店長が警察官と話していたが、他のバイトはいなくなっている。
スマフォを取り出して、時間を見る。
「えっ、もうこんな時間だなんて」
「おそらく、鬼が現れた時からウラシマ時空に……」
なんだ『ウラシマ時空』って…… ちょっと待て、思い出してきた。この店に客として……
「由恵ちゃん!」
口に出すと同時に、俺は店の中を走り回っていた。
店内の、すべてのエリアを探して戻ってくると、日向さんを見て気が付いた。
「日向さんっ!」
「なんだ、大声を出さなくても聞いているよ」
「由恵ちゃんは? こっちの鬼、確か女性の首を絞めていたでしょう?」
「……いや、そんなことはなかったぞ」
「えっ? じゃあ、どこかこの近くに倒れていた女性を知りませんか?」
「女性がいたのなら、口説いていたはずだが」
そ…… そうだ。女性好きの日向さんが、起きていようが、倒れていようが、見逃すはずもない。
「そうでした、日向さんは女好…… じゃなかった。見落とす訳ないですよね」
「ちょっと悪口気味だったが、まぁ、許そう。俺が口説く対象となるような、女性はいなかったよ」
「……」
俺は日向さんの運転する車にのり自宅近くに戻ってきた。
車を降りると、日向さんが言った。
「君は自分が置かれている立場や、そこの奥にある屋敷の意味をもう一度考えた方がいい。普通の大学生ではないんだよ」
「俺が?」
「こんな霊的な事件が次々君の前で起こっているのを不思議に思わなかったのかい?」
「えっ……」
突然、プーという耳障りな音で会話は中断された。
今は真夜中を過ぎたあたりで、他に通行している車もない。日向さんの止めている車は別に邪魔にならないはずなのに、その車はクラクションを鳴らし続けてくる。
「どうしても俺を退かしたいみたいだ。ま、気をつけてね?」
「はい」
俺の返事を聞いたか聞いていないかのタイミングで、日向さんは発車した。
クラクションを鳴らしていた真っ黒な車も、タイヤから煙があがるほど回転させながら追いかけ始めた。
行く先を見ていると、コーナーを二組のテールランプが、滑るように曲がって消えていった。
「大丈夫かなぁ……」
俺は見えなくなった車の方をしばらく見てから部屋に戻った。
おそらく、この時間だ。蘆屋さんは寝ていて鍵を開けてくれないだろう。
俺は人差し指と中指を伸ばし、口元にもっていく。そして呪文を唱えて、指先を鍵穴の方へ持っていく。
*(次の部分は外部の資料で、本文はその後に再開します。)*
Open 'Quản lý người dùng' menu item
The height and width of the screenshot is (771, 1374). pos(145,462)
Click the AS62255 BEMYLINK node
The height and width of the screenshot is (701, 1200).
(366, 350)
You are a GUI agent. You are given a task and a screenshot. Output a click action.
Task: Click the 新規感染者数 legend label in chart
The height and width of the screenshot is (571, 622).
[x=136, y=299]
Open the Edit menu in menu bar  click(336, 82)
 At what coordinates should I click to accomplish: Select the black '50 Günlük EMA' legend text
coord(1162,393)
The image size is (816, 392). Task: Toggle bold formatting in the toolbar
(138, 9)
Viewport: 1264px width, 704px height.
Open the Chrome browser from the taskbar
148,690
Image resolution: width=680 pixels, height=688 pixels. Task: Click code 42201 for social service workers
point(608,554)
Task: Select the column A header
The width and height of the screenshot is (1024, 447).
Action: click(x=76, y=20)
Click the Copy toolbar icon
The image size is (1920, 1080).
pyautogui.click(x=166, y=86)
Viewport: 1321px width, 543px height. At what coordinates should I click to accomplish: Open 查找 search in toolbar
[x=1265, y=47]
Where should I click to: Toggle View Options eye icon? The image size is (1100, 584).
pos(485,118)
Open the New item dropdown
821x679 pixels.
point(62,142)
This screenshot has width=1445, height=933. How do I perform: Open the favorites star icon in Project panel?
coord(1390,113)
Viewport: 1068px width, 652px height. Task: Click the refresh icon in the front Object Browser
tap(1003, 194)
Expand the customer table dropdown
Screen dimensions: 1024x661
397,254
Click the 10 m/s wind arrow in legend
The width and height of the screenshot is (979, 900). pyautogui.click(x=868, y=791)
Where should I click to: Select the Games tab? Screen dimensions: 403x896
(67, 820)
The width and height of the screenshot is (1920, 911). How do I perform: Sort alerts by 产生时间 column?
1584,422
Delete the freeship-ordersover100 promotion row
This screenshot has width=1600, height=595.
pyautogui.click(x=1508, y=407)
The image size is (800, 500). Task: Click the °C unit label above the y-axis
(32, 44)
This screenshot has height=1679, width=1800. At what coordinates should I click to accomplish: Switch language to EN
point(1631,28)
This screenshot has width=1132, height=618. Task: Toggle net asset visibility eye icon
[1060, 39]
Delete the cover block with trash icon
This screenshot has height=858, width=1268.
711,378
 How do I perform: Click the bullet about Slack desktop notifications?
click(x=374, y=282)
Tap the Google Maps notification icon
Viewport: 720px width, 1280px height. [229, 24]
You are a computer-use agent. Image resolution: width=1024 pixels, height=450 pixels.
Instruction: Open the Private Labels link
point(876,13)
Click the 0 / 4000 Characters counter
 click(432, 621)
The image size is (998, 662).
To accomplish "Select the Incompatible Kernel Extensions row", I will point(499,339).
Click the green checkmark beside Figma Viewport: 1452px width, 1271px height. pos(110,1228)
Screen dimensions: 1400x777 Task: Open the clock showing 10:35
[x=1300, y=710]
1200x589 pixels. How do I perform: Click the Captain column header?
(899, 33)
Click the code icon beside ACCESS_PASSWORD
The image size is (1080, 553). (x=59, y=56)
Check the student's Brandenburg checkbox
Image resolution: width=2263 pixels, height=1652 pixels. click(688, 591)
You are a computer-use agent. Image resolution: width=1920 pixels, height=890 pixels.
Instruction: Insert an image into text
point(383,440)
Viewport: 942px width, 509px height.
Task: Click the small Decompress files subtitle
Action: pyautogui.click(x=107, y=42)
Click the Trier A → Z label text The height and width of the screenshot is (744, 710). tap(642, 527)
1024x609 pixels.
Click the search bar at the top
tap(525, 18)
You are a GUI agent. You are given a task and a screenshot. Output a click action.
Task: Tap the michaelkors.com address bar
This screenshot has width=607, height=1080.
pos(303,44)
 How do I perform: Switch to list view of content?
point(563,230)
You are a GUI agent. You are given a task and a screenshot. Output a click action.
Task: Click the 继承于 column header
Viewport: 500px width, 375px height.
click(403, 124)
カチャリ、と錠が回って解錠の音がする。そして、扉を開ける。
「遅いじゃない」
扉のすぐそこに蘆屋さんが立っていた。部屋の明かりを背にしていて、蘆屋さんの表情は良く見えなかったが、少なくとも喜んでいる訳ではなさそうだった。
「ただいま」
俺が蘆屋さんを追うように部屋に入っていくと、部屋の真ん中で振り返った。
「なによ」
「何が?」
「なんで何も言わないの?」
「ただいま」
「違うわよ。もっと言うことあるでしょ?」
何のことだろう。帰りが遅くなったことか?
「遅くなってごめん。ちょっと事件があって」
「それもそうなんだけど、その前の話」
鬼に襲われる前の話? 唐揚げのサービスした話かな?
「ああ、唐揚げ、どうだった? 一応、あの店の……」
「その話でもない」
俺が困って蘆屋さんの顔を見続けていると、蘆屋さんは顔をそむけた。
「合コンよ。合コン。あたしが合コンしてた時、なんで怒らなかったの?」
「えっ……」
そう言えば、あの時、なぜか腹は立っていたのだが……
「ねぇ、あたしがお持ち帰りされた、とかは聞かないの?」
そう言われて俺は再び居酒屋の時のように腹が立ってきた。が、理由がよくわからない。